"Alanbrooke," wrote General MacArthur, "is undoubtedly the greatest
soldier that England has produced since Wellington." He fought with the
artillery in the First World War, had a brilliant career as a peacetime
soldier, and conducted his Corps with exemplary calm and courage in the
retreat to Dunkirk. In November 1941 Churchill selected him as Chief of
the Imperial General Staff, and from that moment he became indispensable
in Whitehall, the one man who could never be spared for the more
spectacular feats of war on the battlefield which he longed to
undertake.
Alanbrooke was the master strategist of the British military effort. His
partnership with Churchill--the statesman's imagination and inspired
energy perfectly complementing the soldier's clarity of mind and
unflinching realism--was often turbulent, yet endlessly fruitful. Under
his chairmanship the Chiefs of Staff became the most efficient machine
for the conduct of war which Britain, perhaps the world, had ever seen.

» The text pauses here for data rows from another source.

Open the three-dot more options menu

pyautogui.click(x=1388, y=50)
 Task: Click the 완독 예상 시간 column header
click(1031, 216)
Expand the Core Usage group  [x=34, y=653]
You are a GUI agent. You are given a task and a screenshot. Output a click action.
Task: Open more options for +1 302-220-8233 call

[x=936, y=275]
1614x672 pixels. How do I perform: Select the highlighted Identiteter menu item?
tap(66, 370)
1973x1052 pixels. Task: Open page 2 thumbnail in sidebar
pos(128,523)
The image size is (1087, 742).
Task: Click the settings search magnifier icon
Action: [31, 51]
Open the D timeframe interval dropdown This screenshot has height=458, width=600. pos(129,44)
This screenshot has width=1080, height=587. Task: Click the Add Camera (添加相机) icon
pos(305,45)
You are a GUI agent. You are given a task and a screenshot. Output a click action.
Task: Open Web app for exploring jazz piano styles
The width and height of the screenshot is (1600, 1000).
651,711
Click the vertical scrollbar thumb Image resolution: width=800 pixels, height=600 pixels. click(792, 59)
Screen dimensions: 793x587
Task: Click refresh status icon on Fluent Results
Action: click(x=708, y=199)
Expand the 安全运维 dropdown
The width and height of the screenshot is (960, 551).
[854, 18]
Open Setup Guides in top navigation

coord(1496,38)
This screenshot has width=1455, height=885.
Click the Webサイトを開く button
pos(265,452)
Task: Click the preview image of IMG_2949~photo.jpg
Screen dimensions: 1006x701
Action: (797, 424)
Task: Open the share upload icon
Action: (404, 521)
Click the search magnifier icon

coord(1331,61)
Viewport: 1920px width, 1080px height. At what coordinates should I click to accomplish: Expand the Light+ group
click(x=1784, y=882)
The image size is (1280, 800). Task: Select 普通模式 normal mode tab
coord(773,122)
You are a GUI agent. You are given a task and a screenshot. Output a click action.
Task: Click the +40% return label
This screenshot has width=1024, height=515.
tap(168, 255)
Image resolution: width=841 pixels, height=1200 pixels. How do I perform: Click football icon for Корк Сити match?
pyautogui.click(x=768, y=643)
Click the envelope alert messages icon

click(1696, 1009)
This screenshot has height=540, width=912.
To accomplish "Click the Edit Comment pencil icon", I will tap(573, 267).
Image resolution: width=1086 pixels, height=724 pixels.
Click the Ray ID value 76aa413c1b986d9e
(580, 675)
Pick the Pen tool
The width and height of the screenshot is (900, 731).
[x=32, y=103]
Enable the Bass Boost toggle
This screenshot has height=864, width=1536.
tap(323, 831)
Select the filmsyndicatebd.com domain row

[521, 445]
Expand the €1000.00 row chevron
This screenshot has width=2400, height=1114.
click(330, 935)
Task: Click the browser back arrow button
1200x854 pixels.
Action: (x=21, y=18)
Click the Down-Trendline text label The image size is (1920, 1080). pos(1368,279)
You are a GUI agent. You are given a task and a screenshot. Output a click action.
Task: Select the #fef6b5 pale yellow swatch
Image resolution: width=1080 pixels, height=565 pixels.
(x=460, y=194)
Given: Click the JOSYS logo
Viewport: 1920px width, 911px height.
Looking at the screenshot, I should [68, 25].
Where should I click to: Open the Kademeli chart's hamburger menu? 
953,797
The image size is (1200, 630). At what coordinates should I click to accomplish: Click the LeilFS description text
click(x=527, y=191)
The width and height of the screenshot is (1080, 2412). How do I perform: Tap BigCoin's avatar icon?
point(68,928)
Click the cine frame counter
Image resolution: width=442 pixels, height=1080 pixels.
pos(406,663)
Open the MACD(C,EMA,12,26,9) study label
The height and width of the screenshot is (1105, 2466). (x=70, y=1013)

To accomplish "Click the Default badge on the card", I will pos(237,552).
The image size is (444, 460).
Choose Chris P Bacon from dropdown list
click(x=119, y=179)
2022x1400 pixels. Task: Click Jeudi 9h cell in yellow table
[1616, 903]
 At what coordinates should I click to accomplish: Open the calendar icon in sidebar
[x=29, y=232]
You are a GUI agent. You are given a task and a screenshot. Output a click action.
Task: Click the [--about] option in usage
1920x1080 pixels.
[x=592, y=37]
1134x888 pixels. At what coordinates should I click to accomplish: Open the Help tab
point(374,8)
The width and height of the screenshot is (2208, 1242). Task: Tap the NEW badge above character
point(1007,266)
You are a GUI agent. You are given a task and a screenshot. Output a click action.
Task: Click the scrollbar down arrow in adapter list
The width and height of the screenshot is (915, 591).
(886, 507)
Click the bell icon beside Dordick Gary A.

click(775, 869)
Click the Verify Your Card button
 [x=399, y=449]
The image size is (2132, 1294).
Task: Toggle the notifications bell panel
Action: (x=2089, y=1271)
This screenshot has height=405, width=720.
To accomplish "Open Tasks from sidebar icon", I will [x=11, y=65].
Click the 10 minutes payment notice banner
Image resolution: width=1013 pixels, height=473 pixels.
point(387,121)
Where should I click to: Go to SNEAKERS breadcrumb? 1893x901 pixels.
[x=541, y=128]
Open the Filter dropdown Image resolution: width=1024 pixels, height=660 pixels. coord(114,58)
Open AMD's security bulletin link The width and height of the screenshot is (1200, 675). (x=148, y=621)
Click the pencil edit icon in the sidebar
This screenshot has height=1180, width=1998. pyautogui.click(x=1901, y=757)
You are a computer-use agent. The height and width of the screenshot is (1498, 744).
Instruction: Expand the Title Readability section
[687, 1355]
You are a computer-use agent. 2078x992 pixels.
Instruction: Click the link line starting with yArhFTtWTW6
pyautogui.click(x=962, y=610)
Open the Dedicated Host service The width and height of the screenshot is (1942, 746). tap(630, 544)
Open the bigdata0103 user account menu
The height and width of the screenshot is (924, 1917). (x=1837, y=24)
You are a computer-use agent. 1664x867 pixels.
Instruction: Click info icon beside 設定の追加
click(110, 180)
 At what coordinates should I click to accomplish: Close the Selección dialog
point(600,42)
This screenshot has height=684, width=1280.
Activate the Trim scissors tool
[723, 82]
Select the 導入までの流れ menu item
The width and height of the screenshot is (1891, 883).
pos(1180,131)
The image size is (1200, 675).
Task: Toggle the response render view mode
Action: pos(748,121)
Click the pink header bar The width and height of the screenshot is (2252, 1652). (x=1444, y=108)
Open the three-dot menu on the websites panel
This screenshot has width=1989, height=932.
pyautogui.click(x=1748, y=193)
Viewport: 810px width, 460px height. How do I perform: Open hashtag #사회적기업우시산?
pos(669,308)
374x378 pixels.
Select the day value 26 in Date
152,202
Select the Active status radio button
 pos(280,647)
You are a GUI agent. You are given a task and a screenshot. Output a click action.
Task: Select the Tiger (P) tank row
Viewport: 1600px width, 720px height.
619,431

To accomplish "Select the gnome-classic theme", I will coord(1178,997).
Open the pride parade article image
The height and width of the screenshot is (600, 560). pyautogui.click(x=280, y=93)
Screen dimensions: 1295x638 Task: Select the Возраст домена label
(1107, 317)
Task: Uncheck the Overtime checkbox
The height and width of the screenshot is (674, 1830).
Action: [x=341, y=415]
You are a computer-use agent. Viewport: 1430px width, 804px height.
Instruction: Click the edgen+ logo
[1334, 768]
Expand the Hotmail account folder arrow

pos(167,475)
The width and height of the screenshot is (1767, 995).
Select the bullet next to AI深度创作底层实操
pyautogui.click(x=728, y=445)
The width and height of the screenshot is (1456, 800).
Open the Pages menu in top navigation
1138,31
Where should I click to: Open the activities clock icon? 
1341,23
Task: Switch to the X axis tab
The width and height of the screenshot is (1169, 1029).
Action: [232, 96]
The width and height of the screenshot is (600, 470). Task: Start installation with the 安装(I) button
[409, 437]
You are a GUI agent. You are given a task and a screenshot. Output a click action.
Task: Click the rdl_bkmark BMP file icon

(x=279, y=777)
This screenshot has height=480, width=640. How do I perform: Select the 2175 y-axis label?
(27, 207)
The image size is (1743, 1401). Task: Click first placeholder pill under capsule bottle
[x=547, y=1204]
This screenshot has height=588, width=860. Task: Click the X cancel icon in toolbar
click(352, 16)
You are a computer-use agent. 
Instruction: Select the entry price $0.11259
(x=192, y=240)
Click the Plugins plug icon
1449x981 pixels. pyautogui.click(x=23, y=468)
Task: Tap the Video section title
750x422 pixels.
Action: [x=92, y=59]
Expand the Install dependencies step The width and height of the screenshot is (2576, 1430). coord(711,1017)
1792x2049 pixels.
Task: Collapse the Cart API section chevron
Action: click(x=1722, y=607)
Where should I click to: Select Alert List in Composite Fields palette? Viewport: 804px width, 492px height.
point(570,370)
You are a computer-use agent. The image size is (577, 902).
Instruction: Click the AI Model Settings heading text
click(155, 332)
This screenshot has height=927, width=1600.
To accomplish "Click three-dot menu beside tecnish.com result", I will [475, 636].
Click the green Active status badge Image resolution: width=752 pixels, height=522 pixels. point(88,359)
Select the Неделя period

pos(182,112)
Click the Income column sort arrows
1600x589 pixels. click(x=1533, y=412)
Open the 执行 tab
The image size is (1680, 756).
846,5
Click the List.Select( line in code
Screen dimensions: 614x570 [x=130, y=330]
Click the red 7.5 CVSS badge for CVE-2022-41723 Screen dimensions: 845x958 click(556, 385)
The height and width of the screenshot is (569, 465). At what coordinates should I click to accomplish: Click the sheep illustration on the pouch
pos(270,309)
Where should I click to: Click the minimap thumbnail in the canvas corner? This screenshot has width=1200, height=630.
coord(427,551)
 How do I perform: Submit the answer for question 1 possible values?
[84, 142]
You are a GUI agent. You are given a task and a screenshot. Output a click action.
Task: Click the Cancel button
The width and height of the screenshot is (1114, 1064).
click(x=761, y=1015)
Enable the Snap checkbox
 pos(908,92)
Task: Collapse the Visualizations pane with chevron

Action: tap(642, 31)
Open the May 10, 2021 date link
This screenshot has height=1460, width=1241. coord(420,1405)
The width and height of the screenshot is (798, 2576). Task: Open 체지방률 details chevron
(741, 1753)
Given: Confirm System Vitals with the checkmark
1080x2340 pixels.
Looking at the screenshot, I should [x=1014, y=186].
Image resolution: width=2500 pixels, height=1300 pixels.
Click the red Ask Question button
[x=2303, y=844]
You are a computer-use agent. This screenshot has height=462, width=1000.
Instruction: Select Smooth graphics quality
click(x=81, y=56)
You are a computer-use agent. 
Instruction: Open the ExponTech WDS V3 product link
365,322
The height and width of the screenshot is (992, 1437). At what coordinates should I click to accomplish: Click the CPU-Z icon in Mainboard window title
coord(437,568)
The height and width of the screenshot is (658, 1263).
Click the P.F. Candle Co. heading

His influence in the shaping of global strategy was immeasurable.
Born the son of Brigadier The Honourable William Fraser (1890-1964) DSO
MC, who had been the military attache in Paris when the Second World War
begun, David Fraser was educated at Eton College and Christ Church
College, Oxford. He left school to enlist at earliest opportunity after
the Second World War begun, and joined his father's regiment, the
Grenadier Guards in 1940, serving for much of the War with the Guards
Armoured Division, later in North West Europe, ending the war in the
rank of Major. He was appointed General Officer Commanding 4th Division
in 1969, Assistant Chief of Defence Staff (Policy) in 1971 and Vice
Chief of the Imperial General Staff in 1973. He went on to be British
Military Representative to NATO in 1975, and Commandant of the Royal
College of Defence Studies in 1977 before retiring in 1980.